Maria do Rosário Gama explica que, “em muitos casos”, “os idosos usavam o complemento para medicação”. Casimiro Menezes concorda que esta costuma ser a prioridade, seguida da alimentação.

“As pessoas vão ter cada vez menos possibilidade de conjugar alimentos e medicamentos, não conseguem sobreviver com as pensões que têm. 4909 euros por ano é uma coisa absolutamente incrível. As pessoas que fazem as leis não fazem ideia do que é viver com isto por ano”, exclama Maria do Rosário Gama.

Os dados divulgados mostram que o número de beneficiários de CSI baixou de 225.715 em Junho de 2013 para 173.450 em Junho deste ano.

Uma análise mais alargada no tempo permite perceber que ao longo dos anos foi havendo variações, com aumentos e períodos mais estáveis, mas desde Setembro de 2013 a descida tem sido constante. Nunca tinha havido, contudo, uma quebra mensal tão acentuada: entre Maio e Junho a descida foi de 188.100 beneficiários para 173.450.

A grande maioria dos beneficiários do CSI são mulheres (120.409). O Porto é o distrito que concentra o maior número (27.342), seguido de Lisboa (24.752) e Braga (13.393).

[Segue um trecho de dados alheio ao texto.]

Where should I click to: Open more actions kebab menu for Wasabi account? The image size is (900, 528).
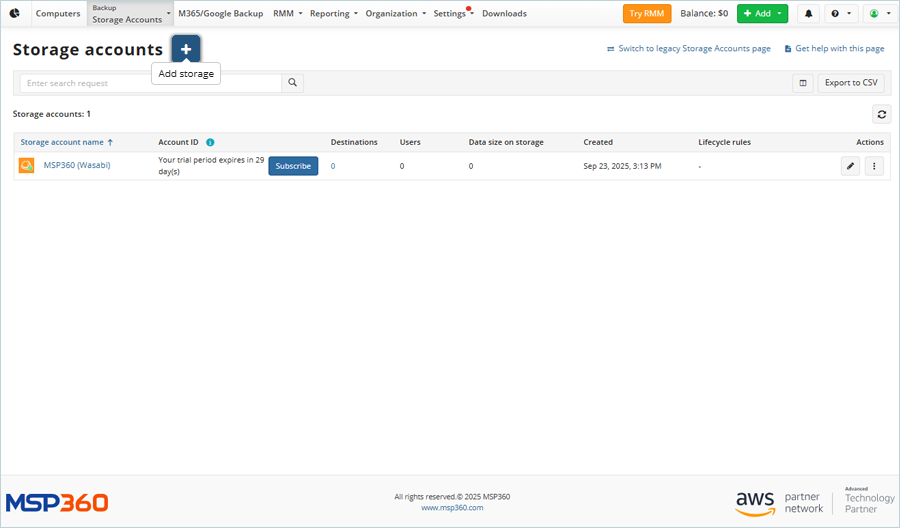click(x=874, y=166)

O CSI é um apoio em dinheiro pago mensalmente aos idosos com rendimentos inferiores ao limiar de pobreza. Se forem casados ou viverem em união de facto há mais de dois anos, os idosos têm de ter rendimentos inferiores a 8590,75 euros anuais (4909 se for só uma pessoa). Entre outras condições, tem-se em conta os rendimentos dos filhos (a partir de certos escalões), mesmo que não vivam com o idoso — se os filhos estiverem no 1.º escalão os seus rendimentos não contam.